# Set 5: Diffie-Hellman and friends

This is the first set of **number-theoretic cryptography** challenges, and also our coverage of message authentication.

This set is **significantly harder** than the last set.  The concepts are new, the attacks bear no resemblance to those of the previous sets, and... math.

On the other hand, **our favorite cryptanalytic attack ever** is in this set (you'll see it soon).  We're happy with this set.  Don't wimp out here.  You're almost done!

- [Preliminaries](#Preliminaries)
- [Challenge 33: Implement Diffie-Hellman](#Challenge-33:-Implement-Diffie-Hellman)
- [Challenge 34: Implement a MITM key-fixing attack on Diffie-Hellman with parameter injection](#Challenge-34:-Implement-a-MITM-key-fixing-attack-on-Diffie-Hellman-with-parameter-injection)
- [Challenge 35: Implement DH with negotiated groups, and break with malicious "g" parameters](#Challenge-35:-Implement-DH-with-negotiated-groups,-and-break-with-malicious-"g"-parameters)

## Preliminaries

In [1]:
from random import randint, randbytes

# From pyca/cryptography
from cryptography.hazmat.primitives import padding
from cryptography.hazmat.primitives.ciphers import Cipher, algorithms, modes
from cryptography.hazmat.primitives.hashes import Hash, SHA1

def pad_pkcs7(text):
    padder = padding.PKCS7(128).padder()
    return padder.update(text) + padder.finalize()

def unpad_pkcs7(text):
    unpadder = padding.PKCS7(128).unpadder()
    return unpadder.update(text) + unpadder.finalize()

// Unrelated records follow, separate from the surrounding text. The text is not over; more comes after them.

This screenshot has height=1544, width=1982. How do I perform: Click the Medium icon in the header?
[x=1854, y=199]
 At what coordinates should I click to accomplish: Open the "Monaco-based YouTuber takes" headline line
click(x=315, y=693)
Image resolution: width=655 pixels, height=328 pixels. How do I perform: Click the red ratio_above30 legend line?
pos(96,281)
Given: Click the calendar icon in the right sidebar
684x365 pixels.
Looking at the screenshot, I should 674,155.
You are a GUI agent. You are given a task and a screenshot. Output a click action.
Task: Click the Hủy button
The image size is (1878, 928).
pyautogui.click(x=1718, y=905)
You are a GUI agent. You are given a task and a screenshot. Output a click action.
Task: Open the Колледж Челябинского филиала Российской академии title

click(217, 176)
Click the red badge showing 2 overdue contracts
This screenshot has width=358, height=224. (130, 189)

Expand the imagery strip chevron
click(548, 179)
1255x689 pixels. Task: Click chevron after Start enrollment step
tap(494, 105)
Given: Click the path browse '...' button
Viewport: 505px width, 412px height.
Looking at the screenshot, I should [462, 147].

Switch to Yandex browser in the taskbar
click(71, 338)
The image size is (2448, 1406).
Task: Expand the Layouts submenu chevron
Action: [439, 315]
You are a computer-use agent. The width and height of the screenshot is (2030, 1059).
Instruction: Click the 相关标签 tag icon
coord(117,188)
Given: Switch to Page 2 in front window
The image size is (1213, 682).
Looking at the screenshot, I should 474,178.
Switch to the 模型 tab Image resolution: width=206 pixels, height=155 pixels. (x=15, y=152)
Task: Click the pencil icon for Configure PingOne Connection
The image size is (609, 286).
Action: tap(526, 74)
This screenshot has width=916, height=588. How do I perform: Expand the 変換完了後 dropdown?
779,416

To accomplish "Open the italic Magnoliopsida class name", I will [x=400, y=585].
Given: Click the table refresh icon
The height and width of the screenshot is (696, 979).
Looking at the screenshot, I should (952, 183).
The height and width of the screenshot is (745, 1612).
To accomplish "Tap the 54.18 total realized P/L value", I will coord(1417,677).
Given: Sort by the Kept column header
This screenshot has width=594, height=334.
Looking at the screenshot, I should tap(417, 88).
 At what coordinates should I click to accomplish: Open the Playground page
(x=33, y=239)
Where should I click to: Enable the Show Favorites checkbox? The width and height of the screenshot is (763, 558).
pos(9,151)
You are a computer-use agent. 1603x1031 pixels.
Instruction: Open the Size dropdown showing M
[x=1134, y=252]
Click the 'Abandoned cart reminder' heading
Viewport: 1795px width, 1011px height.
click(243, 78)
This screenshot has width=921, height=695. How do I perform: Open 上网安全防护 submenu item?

def aes_128_cbc_encrypt(ptext, key, iv):
    encryptor = Cipher(algorithms.AES128(key), modes.CBC(iv)).encryptor()
    return encryptor.update(pad_pkcs7(ptext)) + encryptor.finalize()

def aes_128_cbc_decrypt(ctext, key, iv):
    decryptor = Cipher(algorithms.AES128(key), modes.CBC(iv)).decryptor()
    return unpad_pkcs7(decryptor.update(ctext) + decryptor.finalize())

def sha1(message):
    h = Hash(SHA1())
    h.update(message)
    return h.finalize()

def modexp(a, e, n):
    # Compute (a**e)%n where e may be very large
    r = 1
    p = a
    while e > 0:
        if e%2 == 1:
            r = (r*p)%n
        p = (p*p)%n
        e >>= 1
    return r

## Challenge 33: Implement Diffie-Hellman

For one of the most important algorithms in cryptography this exercise couldn't be a whole lot easier.

Set a variable "p" to 37 and "g" to 5.  This algorithm is so easy I'm not even going to explain it.  Just do what I do.

Generate "a", a random number mod 37.  Now generate "A", which is "g" raised to the "a" power mod 37 --- A = (g**a) % p.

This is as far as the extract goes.